Good ol' Mister Rogers moves his Neighborhood into evening TV this week, giving new meaning to the term prime time. Called "Christmastime With Mister Rogers," the PBS special is the gentle minister's first, after 27 years of working in the medium. He has spent 15 of those years in front of the cameras, entertaining and guiding America's pre-schoolers, in a manner rivaled perhaps only by Captain Kangaroo.

The hour, Tuesday from 8-9 p.m., is loosely organized around the theme "what a difference one person can make." Rogers and a few familiar faces from his regular show -- Mr. and Mrs. McFeely (David Newell and Betsy Nadas), Francois Clemmons, Betty Aberlin, Joe Negri, Elsie Neal and Audrey Roth -- are planning a holiday get-together. A young and delightful 12-year-old ballerina, Stephanie, who is to dance for the celebration, is down in the dumps because her family is stranded with car trouble and it looks like they won't make it in time for the festivities.

As things are prone to do on television, they work out for the best, and Stephanie and her family are reunited in time for the big show, but only after she and Fred have articulated through fantasy and make-believe, the messages of Christmas: hope, caring and love.

Those messages, so typical of Fred Rogers' style, are relayed through a dream sequence, a pair of stories, and a visit to the Neighborhood of Make-Believe. It is a difficult collection to describe, as are most fantasies, but not to watch. There are character switches at work here not unlike those that happen in "The Wizard of Oz."

Chorale director Clemmons' friend in real life becomes the "person who makes things go right," also called the Music Man because he can coax musical sounds out of an ordinary stick. In the make-believe segments, Stephanie's stranded parents and little brother become the principal characters in her own made-up story about a desert family looking for one of their members, and finding him with the help of a song, a Christmas carol.

These juxtapositions of personnel might confuse the adult watcher, especially the cynical "that couldn't happen" type. But the children in the audience, still without the smoke screens of logic and scientific disbelief, will surely not object.

And the hour is wound together with such an easy, soft touch, that parents need not worry about getting their young ones to unwind after watching. Unlike some of the commercial network Christmas specials that have been keeping children up past their bedtimes lately, and then exciting them so much that they can't get to sleep anyway, "Christmastime With Mister Rogers" is a quiet show. It is a kind of lullaby, dropped in the middle of the hullabaloo.

Parents also might appreciate the fact that Mister Rogers does not restrict his messages to Christian tradition. He does not proselytize about, or even mention Christ or the Bible or the manger, or any other of the elements that sometimes makes Christmas sound like a party only for "believers," to the exclusion of Jews or athiests. At one point, Rogers carefully explains how those of us who celebrated Christmas as children, usually grow up and celebrate it as adults with our own children.

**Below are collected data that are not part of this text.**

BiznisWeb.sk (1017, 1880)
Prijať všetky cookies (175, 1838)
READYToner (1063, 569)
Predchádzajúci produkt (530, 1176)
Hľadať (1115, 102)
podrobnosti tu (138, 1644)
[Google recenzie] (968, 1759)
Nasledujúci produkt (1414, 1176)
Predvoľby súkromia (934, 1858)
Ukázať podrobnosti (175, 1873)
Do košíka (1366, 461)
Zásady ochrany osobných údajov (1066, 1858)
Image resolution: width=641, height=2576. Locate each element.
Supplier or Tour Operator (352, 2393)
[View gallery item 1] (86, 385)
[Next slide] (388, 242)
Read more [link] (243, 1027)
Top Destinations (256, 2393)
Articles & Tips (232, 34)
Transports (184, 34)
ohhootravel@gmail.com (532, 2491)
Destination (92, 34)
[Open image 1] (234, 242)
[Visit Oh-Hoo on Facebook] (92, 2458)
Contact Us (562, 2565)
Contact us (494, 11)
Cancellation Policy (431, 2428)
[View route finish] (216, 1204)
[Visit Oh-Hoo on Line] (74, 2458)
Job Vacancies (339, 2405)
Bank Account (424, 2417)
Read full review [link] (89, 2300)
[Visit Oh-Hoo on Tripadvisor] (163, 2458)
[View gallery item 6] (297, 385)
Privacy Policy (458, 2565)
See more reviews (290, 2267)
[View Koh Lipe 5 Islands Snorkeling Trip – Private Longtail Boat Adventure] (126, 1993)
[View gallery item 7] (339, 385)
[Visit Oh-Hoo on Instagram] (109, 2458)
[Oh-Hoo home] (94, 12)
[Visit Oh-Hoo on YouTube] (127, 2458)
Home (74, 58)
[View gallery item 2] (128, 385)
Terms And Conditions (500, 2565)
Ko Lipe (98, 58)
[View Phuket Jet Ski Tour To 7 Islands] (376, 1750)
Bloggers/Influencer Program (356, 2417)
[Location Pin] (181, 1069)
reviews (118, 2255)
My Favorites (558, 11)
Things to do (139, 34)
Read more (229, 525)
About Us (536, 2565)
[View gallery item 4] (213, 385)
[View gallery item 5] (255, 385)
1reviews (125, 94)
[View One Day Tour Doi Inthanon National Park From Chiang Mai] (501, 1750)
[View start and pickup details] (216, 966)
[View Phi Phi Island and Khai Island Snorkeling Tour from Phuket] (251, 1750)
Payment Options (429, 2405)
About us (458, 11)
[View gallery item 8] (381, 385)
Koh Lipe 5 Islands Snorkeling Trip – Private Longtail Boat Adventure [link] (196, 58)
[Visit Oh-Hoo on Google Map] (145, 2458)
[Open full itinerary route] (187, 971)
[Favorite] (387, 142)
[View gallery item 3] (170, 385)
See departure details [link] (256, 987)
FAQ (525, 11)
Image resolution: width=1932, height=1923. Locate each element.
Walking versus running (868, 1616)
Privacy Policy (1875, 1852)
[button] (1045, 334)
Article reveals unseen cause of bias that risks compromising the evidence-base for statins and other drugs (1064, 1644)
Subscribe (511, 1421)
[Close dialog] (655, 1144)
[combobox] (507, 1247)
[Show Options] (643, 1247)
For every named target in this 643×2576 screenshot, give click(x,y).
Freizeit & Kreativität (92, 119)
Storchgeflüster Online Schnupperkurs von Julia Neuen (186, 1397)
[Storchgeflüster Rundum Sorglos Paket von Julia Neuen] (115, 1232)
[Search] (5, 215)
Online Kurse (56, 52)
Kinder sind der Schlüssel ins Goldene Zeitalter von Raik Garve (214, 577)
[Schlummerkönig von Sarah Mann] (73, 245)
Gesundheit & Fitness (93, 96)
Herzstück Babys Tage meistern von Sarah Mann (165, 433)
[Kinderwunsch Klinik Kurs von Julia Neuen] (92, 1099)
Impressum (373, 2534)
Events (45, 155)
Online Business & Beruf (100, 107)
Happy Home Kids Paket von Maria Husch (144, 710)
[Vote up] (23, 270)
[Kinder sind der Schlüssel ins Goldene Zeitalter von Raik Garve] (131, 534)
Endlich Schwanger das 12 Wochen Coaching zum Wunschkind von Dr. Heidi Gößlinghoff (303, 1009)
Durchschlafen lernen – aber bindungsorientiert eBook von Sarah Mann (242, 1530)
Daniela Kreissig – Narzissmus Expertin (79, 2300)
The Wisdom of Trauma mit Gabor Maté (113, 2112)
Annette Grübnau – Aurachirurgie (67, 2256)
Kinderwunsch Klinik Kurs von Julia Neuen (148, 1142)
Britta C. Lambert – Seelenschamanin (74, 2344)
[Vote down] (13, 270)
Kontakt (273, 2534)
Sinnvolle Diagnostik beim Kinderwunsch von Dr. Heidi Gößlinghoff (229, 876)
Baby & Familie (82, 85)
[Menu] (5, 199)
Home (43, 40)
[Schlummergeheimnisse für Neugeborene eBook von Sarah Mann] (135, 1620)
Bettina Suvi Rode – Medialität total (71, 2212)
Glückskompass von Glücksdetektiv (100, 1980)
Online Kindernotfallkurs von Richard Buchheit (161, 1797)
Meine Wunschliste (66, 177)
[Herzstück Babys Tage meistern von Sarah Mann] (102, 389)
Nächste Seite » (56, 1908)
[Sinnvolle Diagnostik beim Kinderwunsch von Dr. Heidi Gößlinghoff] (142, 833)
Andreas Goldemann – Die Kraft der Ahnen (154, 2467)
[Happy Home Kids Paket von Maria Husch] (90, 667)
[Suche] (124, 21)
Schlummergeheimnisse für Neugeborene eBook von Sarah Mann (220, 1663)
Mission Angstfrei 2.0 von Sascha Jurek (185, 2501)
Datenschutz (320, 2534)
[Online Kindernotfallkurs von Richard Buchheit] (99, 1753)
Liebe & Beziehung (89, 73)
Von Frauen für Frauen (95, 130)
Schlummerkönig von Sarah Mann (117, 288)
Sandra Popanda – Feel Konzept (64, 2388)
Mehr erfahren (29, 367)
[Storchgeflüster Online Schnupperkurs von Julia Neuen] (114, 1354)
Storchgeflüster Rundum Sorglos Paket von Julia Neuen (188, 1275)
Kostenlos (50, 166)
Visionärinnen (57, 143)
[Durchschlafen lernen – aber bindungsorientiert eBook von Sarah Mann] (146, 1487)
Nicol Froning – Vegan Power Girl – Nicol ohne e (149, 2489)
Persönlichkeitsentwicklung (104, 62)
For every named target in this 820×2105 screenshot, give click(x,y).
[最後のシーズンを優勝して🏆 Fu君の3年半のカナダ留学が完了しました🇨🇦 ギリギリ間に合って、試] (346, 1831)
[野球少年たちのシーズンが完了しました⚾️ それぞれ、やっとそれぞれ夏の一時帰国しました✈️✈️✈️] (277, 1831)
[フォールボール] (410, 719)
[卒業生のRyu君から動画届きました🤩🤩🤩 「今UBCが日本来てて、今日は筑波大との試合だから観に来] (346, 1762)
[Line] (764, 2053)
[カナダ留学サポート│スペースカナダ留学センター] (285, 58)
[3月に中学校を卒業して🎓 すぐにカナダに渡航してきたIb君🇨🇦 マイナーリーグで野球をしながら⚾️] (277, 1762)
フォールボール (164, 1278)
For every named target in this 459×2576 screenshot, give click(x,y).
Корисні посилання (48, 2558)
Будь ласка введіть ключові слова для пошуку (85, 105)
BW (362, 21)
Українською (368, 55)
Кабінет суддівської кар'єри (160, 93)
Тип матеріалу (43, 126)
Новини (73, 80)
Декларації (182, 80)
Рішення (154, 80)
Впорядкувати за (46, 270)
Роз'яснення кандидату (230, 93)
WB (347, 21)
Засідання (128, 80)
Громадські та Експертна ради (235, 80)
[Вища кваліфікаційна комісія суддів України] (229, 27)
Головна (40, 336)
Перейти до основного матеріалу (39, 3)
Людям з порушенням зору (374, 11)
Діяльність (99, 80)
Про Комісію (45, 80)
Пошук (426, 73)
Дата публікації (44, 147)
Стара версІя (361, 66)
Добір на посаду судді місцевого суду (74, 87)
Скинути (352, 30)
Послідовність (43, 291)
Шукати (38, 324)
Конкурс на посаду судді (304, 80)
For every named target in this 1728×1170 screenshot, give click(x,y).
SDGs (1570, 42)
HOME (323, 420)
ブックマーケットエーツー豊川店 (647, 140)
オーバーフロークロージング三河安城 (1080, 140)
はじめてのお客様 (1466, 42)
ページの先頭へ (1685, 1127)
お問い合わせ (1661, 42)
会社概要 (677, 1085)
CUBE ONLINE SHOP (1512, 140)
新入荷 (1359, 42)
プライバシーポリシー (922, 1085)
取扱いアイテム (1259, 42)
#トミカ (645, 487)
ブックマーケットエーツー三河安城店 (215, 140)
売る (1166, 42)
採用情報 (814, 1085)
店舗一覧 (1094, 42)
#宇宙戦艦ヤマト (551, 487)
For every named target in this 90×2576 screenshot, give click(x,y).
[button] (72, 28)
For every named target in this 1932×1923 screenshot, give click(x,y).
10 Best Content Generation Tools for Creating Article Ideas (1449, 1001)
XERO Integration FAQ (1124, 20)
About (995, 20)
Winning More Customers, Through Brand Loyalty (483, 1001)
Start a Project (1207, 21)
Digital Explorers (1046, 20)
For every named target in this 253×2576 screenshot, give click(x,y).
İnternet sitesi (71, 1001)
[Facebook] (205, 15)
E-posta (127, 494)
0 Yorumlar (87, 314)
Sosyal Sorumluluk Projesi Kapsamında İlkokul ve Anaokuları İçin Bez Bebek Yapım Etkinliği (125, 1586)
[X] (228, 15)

Those who celebrated Chanukah, grow up celebrating that holiday, and those who didn't celebrate anything as children, may not celebrate as adults either.

But giving presents, he says, is something that most everybody does at some time of the year. "It's just another way of telling someone that you love them."


Text under photo:

Learning sign language
Fred Rogers and 12-year-old Stephanie practice their sign language, an important part of a dance that she performs in the public TV special, "Christmastime With Mister Rogers." Stephanie, in real life a student at George Balanchine's School of American Ballet, has been training there since she was eight. She has danced the principal role in "Nutcracker" several times. Fred Rogers, host of the weekday children's show, "Mister Rogers Neighborhood," marks his prime time debut with the holiday special, which combines fantasy, music and dance around the theme "what a difference one person can make." The special will be broadcast on Tuesday at 8 p.m. over Maine's MPBN and WCBB.